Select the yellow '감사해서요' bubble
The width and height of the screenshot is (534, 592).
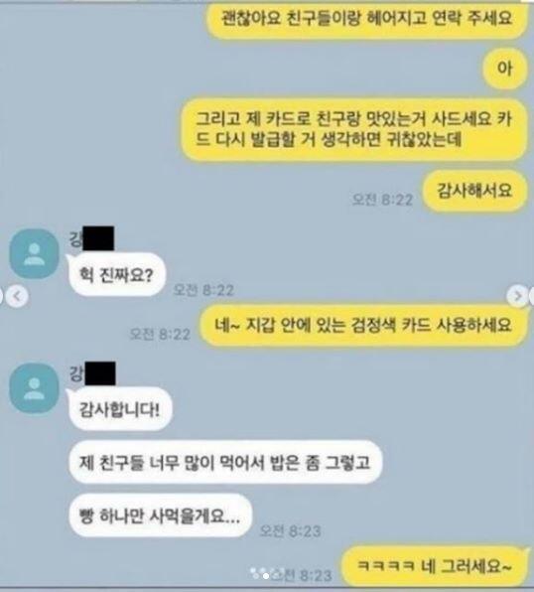(474, 191)
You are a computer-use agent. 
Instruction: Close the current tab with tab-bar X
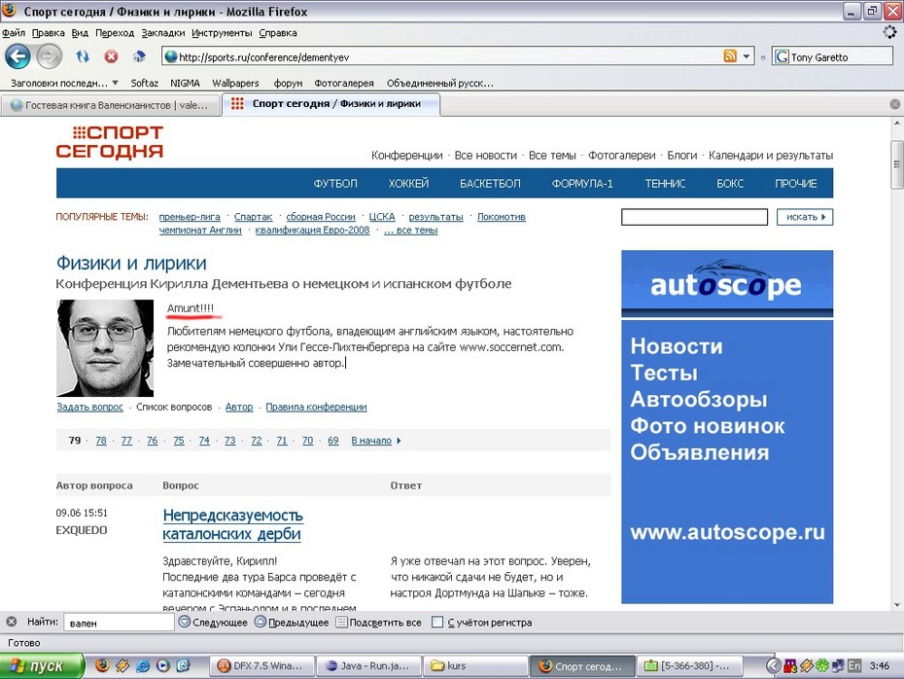click(x=895, y=104)
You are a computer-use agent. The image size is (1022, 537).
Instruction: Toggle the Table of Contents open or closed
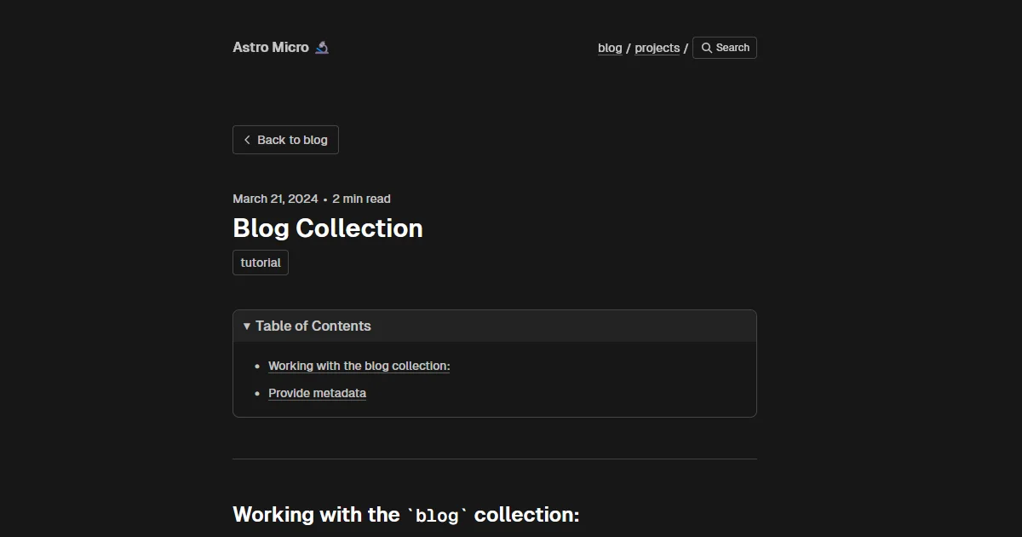312,326
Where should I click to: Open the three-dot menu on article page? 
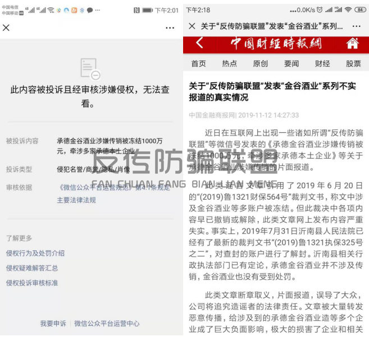click(356, 26)
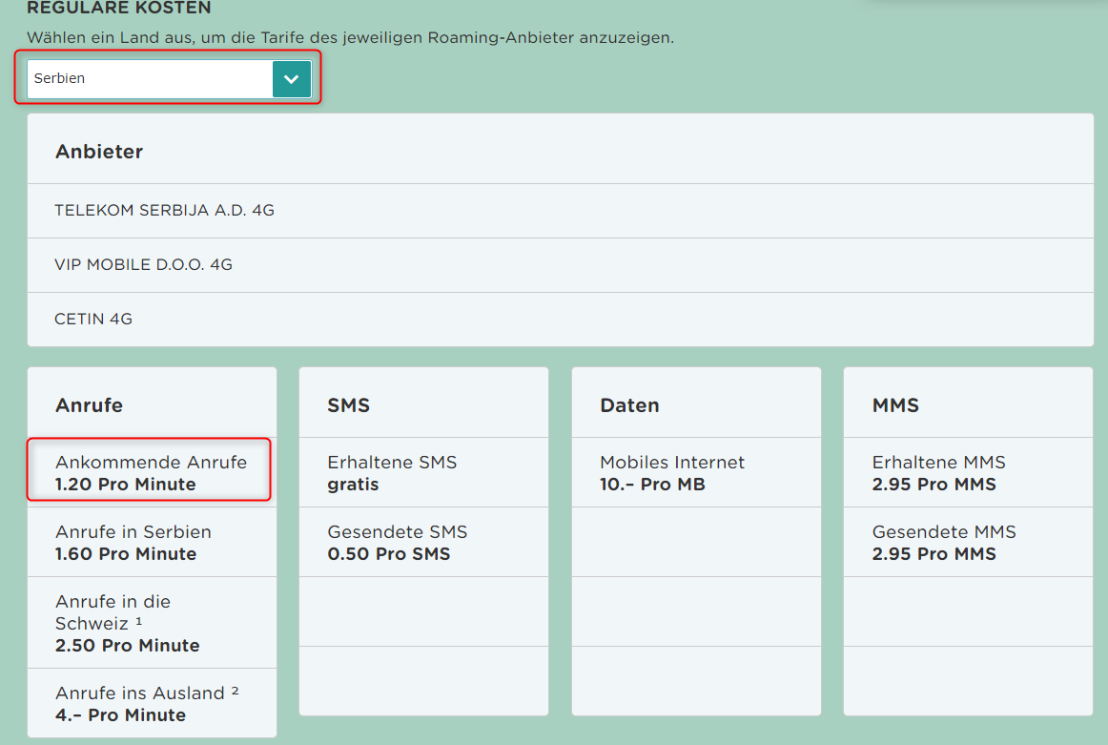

*-*-*

▸ WHAT TO WORK ON:
Scan the data above for the string "agent" and copy each line where it appears.

▸ SOLUTION FOR THIS TASK:
You are a computer-use agent. 
You are a computer-use agent. The image size is (1022, 537).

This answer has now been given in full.